Mãe e o seu filho único

Que Adonai, o Deus dos cristãos da esperança e nosso, também, possa abençoar todos os fiéis. Foi na cidade de Naim, Sudeste de Nazaré e quase cinco quilômetros do Nordeste de Solém que ocorreu um milagre portentoso, só narrado pelo médico Lucas. Naim era a cidade da mulher sunamita, cujo filho o profeta Elizeu ressuscitou. Agora, no ministério de Cristo, ocorre um fato senão semelhante, quase idêntico. Nas proximidades dessa cidade, que se tornou conhecida pelos dois milagres, há um certo número de cavernas que eram usadas pelos antigos como sepulcros.

O evangelista Lucas afirma que foi em Naim, que o filho de Maria, se moveu de íntima compaixão. Foi um encontro casual, porém triste e melancólico. De um lado, vindo de Nazaré, uma multidão seguia Jesus. Do outro lado, saindo de Naim, uma multidão seguia uma viúva que perdera o seu único filho. Foi o encontro de um desfile e de um cortejo. O primeiro vinha em direção à cidade de Naim, onde se via o fruto do Espírito Santo que se desdobrava em amor, gozo, paz, longanimidade, benignidade, bondade, fé, mansidão, temperança. Do outro lado saía de Naim uma procissão, onde reinava a tristeza e dela se desdobravam todos os sentimentos que amarguram a alma, tais como: o luto, a solidão e a saudade. A procissão ia em direção a uma das cavernas…

Jesus, que é Deus homem, já sentira, pois vira antes, que os discípulos vissem, e sente, como homem, uma tristeza que se manifestou pela compaixão, que é a empatia. Sente o que a mãe sentia e que ele iria sentir na cruz. Sente a solidão da mãe. Sente o desamparo, pois o único filho, esperança de sua velhice amparada por um filho, nora e netos, morre na flor da idade. Cristo sente, como homem, e, como Deus, que tem o controle de tudo, intervém na hora e no momento certo.
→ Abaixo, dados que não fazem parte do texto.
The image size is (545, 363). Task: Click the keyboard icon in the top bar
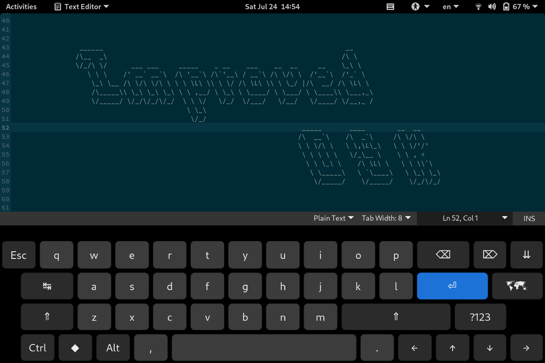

Dirige-se ao esquife, vê o jovem morto, a mãe chorosa e triste. Diz para a mãe o que todos dizem sem saber o que dizer, num velório: “Não chores”. Depois, como Deus, Criador da vida, dirige-se ao jovem, tocando no ataúde: “Moço, a ti te digo: Levanta-te”. O morto, que já era defunto, sob os olhares de todos, se assenta e começou a falar, como se nunca tivesse morrido.

Jesus, que é vida, entrega-o a sua mãe. Não se sabe o que ela disse e nem como se comportou, mas Lucas, o médico, afirma que “e de todos se apoderou o temor e glorificavam a Deus e diziam: Um grande profeta se levantou entre nós e Deus visitou o seu povo”. (Luc. 7)

A notícia da ressurreição do filho da viúva de Naim correu por toda Judeia e por toda a terra circunvizinha.
O Reverendo Raphael Pages Camacho, meu professor no Seminário, de um modo poético, afirmou que só a mãe “vive por nós e chora por nós na dor” e foi esse amor que comoveu o coração humano de Jesus Cristo. Jesus, como Deus, devolveu à mãe o filho querido do seu coração. Diante disso, jovem leitor, “honra teu pai e tua mãe para que se prolonguem os teus dias na terra”, pois este é o primeiro mandamento da Bíblia com promessa.